Mo
Man öffnete die Tore und ließ ihn auf einem ersten Innenhof warten. Mo wusste nicht, auf wen er hier warten sollte, aber er traute sich nicht einer der Wachleute um Auskunft zu bitten. Er hatte zwar schon mit allerlei seltsamen Gestalten in den Bergwerken zusammengearbeitet, doch Mo konnte nicht leugnen, dass ihn die Kriegerinnen und Krieger einschüchterten. Es waren nicht die Waffen, die sie sich umgeschnallt hatten, nein, es war die Tatsache, dass Mo wusste, dass jeder einzelne von ihnen von einer Gabe gerufen wurde. Noch nie hatte Mo so viele Gerufene am selben Ort angetroffen.
Die Wächterin, die vor ein paar Minuten davongestürzt war, kehrte mit zwei Männern zurück. Sie schienen nicht der Wache anzugehören, immerhin trugen sie keine Waffen mit sich rum, aber dennoch musste Mo davon ausgehen, dass sie mächtige Gerufene sein mussten, wenn die Torwache nach ihnen schickte. Das oder sie waren das Empfangskomitee.

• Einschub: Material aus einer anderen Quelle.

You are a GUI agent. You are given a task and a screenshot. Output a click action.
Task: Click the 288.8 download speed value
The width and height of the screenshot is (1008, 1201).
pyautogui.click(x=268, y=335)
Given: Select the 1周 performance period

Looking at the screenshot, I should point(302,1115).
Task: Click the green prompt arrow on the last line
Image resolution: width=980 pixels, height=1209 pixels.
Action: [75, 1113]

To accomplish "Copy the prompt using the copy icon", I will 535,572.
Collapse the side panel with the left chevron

Der vordere der beiden trug eine Glatze und ein den Wächtern ähnliches Gewand. Mo vermutete, dass es sich dabei um eine Art Uniform der höheren Gerufenen der Akademie handelte. Der Mann umgab eine durchaus freundliche Aura, ernst aber freundlich. Nichts, was man von seinem Begleiter behaupten konnte.
Als Mo noch klein gewesen war und der Markt noch in seiner vollen Pracht abgehalten wurde, hatten ihm die Händler immer wieder Abbildungen von den alten Zeiten gezeigt. Unter anderem etwas, was sich 'griechische Helden' nannte. Schwarzes Haar, kantige Gesichtszüge, stechend blaue Augen. Man hatte Mo zwar nie erklären können, was 'griechisch' bedeutete, aber der Mann vor ihm sah exakt gleich aus wie einer dieser griechischen Heldenfiguren.
Nur dümmer.
Und wütender. Definitiv um einiges wütender. Als würde er jeden Moment vom Boden abheben und am Himmel in tausend Lichter zerspringen wie ein Feuerwerk. Oder wie die Explosionskörper in den Minen gleich hier und jetzt ein Loch in den Boden sprengen.
»Willkommen an der Akademie«, begrüßte ihn der Kahle.
»Ehm... hallo.« Mo gratulierte sich selbst zu dieser absolut intelligenten Antwort. Warum auch einen schön formulierten Satz von sich geben, wenn man sich durch das Leben stammeln konnte?
»Mein Name ist Myrax und der hier ist mein Novize Arox. Ich kann mir denken, dass ihr noch einiges miteinander zu tun haben werdet.« Mo hoffte, dass der Kahle – Myrax – falsch lag, denn auch wenn Arox' Ärger höchstwahrscheinlich einen vollkommen anderen Ursprung hatte, konnte er nicht umhin, sich unter den so offensichtlich aggressiven Blicken kleiner zu machen als gewöhnlich.
»Ich bin Mo. Mein Ruf kommt von...«, begann er, doch Myrax fiel ihm ins Wort.
»Dein Ruf spielt für heute keine Rolle, Mo. Du siehst erschöpft aus und ich möchte, dass du dich ausruhst, ehe wir uns deine Geschichte anhören. Die Akademie stellt dir gerne eine Kammer zur Verfügung, sodass du erst mal ausschlafen kannst. Wir werden uns dann morgen unterhalten.«
Mo hätte weinen können vor Erleichterung. Auch wenn er sich allergrößte Mühe gab, sich nichts ansehen zu lassen, spürte er die Erschöpfung in jeglichen Gliedern. Ein Bett und eine ruhige Kammer war genau das, was er dringend brauchte.
Er weinte jedoch nicht vor Erleichterung. Zumindest nicht jetzt. Er weinte erst, als er alleine in den geschmeidigen Laken lag und an seine Geschwister dachte, an die Gefahr, in der sie schwebten und da die Tatsache, dass er nichts weiter ausrichten konnte, als zu hoffen, dass sie in Sicherheit waren.